Seniorproofing: At Work and at Home

by matshop:

Matshop 3aThe number one concern for any person as they get older is the prospect of losing one’s independence. One of the leading causes for being placed in the care of someone else is due to a physical injury that has made them unable to take care of themselves.
The two predominant areas where injuries arise are at work and in the home. Seniorproofing these environments makes good sense no matter who you are; as the person who requires the proofing or as an employer looking after your aged employees.  

Senior proofing at work

As an employer, there is a legal duty under Work, Health and Safety laws to ensure the reasonable safety of your employees. Even though this is a legal requirement, it is both a social responsibility and common sense too. No reasonable employer wants to see a member of their staff injured as a result of the workplace environment. Not only is it an emotional concern, but a significant business concern. You can lose a well trained employee, you may be liable for workers compensation premiums, and there is the added cost of having to train a replacement employee. It makes good business sense to senior proof your workplace. You should turn your attention as an employer to the work environment, and make an assessment by considering its layout and identifying the areas of risk. It does not have to be a costly and timely project, as often there are cost-effective and simple measures that can be implemented within a couple of weeks to improve the safety of a business for the elderly. Common areas for concern include:

  • Surfaces that may become slippery when wet or if there are spills on it. A sturdy non-slip mat can effectively minimise this hazard area.
  • Areas that are frequently accessed but not easy to access (because they are high up or there is clutter around the area). You may be able to resolve this by re-arranging furniture, or clearing a separate pathway to the area.
  • Areas where there are electrical cords. You should tidy these up to avoid employees tripping.

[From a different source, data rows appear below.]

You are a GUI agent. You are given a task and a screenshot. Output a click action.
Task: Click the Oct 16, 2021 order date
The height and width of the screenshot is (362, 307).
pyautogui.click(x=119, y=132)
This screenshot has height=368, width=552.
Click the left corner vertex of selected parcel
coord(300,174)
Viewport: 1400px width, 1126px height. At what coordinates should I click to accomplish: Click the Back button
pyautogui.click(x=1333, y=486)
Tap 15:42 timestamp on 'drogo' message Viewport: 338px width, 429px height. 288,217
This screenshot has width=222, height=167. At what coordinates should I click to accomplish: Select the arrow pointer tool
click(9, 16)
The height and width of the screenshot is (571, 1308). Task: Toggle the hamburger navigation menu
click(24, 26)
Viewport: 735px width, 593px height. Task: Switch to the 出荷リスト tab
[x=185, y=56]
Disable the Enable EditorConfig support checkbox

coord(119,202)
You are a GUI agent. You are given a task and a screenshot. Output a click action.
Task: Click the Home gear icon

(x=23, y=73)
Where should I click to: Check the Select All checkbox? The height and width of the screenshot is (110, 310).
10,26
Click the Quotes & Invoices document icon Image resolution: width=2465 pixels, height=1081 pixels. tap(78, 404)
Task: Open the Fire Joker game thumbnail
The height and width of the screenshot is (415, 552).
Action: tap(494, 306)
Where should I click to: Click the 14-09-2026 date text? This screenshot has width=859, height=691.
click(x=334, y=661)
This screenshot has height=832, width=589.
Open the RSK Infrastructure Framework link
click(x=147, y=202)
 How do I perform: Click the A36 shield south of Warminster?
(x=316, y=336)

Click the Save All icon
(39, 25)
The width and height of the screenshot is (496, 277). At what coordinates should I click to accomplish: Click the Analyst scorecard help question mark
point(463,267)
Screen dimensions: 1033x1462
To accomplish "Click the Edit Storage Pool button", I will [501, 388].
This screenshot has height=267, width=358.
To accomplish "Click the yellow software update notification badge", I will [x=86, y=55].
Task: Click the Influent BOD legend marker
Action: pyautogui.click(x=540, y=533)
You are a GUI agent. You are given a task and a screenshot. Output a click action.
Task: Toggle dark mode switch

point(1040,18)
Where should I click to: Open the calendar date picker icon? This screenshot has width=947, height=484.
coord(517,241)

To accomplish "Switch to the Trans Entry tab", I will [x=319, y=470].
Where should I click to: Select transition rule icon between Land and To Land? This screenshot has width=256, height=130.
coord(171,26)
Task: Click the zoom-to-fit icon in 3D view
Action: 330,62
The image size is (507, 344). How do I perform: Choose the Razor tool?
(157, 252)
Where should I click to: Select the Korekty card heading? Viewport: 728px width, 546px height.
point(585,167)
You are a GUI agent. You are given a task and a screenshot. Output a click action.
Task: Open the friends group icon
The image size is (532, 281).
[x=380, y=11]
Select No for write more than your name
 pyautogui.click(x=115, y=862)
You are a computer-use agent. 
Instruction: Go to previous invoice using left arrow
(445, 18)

By turning your attention as an employer to risk areas, removing clutter, making it easier to reach items that are frequently accessed and ensuring non-slip surfaces are in place, you can senior proof your workplace with little effort, but help to protect yourself, your staff, and your customers.

Senior proofing your homeMatshop 3b

Senior proofing your home is all about arranging your home in a way that reduces the risk of injury. A useful approach to senior proofing is to systematically consider each room in your home, and identify the risks or safety hazards present. Consider ways in which the room can be improved for ease of access. Here are some suggested considerations.

Bathroom

Too often people slip on wet tiles or trip up when getting in and out of their shower or bathtub. A simple and very cost effective measure is to ensure your tiles, shower, or bath tub have non-slip surfaces. Placing a mat on your tiles or having a mat appropriately sized for your bathroom floor, shower, or bathtub may be one such simple measure. Installing non-skid strips or decals is another cost-effective measure. Handrails and guards in the shower and bathtub can also be installed, and are an incredibly useful way to prevent slipping.

Bedroom

Getting in and out of bed is a well-known source of injuries in the home. Ensure that the area around the bed promotes easy access, and if your bed is on floorboards you should consider placing a rug or mat where you first get out of bed to prevent slipping. Know how to get out of a bed safely -roll to your side and sit up first. Place legs on the floor in sitting position and then support yourself out of bed. Consider the lighting in your bedroom. Do you have an ability to light up the room without having to first walk in the dark? An extra lighting fixture can resolve an injury that may occur from tripping up in the dark.

Lounge room and stairways

Often rugs in the lounge room have frayed edges or are curled up in places, making it very easy for elderly people to fall. Ensuring a secure rug or mat is covering your floor will prevent the risk of tripping up. Minimising clutter and again ensuring your room is able to be lit easily without having to walk in the dark can be simple and inexpensive ways to prevent the risk of injury in your home. Ultimately seniorproofing is merely using common sense to prevent injuries. You are the best person to know what your needs are in the home or at work. If you’re not sure how to make these small changes, ask a family member or a friend to help you make your home more safe.